On October 26, Arnoud Arps, Niels Stensen Postdoctoral Research Fellow in Postcolonial and Memory Studies at Oxford University and UCLA, gave a talk to a dozen people on resistance and reconciliation in Indonesian and Dutch films and literature on the Indonesian revolution. Examining these cinematographic and literary materials, Arps looked at the Indonesian War of Independence (1945-1949), to understand whose war is remembered and how it is commemorated in contemporary culture.

Arps asserted that the War of Independence should be understood as a canvas discourse where everyone paints their own assertions. Whether on the Dutch or Indonesian side, there is no clear understanding of the other's point of view, and Arps set out here to examine their dialogic memory.

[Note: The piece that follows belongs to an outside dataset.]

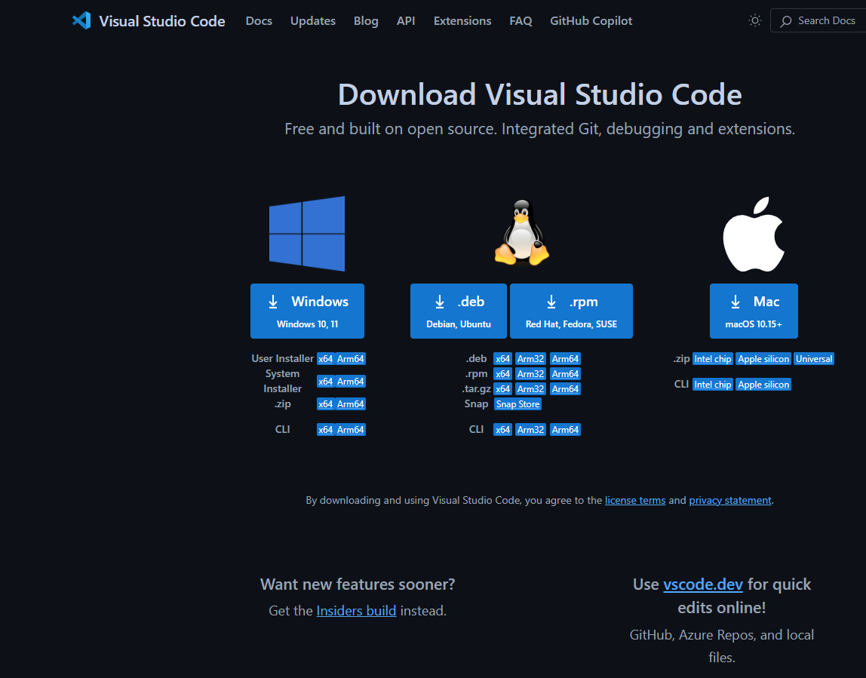
Task: Open the license terms link
Action: point(635,500)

Arps began by introducing Perburuan, a popular film about the War of Independence, steeped in a nationalist narrative, which is by no means a story of Dutch antagonists. In this film, the struggle is set in the midst of the Japanese occupation and highlights Indonesian heroes. In The East, on the other hand, the Dutch take center stage and the Indonesians play only a secondary role. Citing other examples, Arps argued that literature has the capacity to continue reimagining how we understand ourselves in relation to the world and some of the most pressing issues of our time - cultural reconciliation, survival after terror, migration. While the Netherlands has focused on the Indonesian war as a single event, Indonesia sees it as a fluid, ongoing struggle.

Arps concluded by reaffirming the importance of intercultural ethical engagement in determining how to build a relationship between the two countries, intrinsically linked by media that return to the colonial past.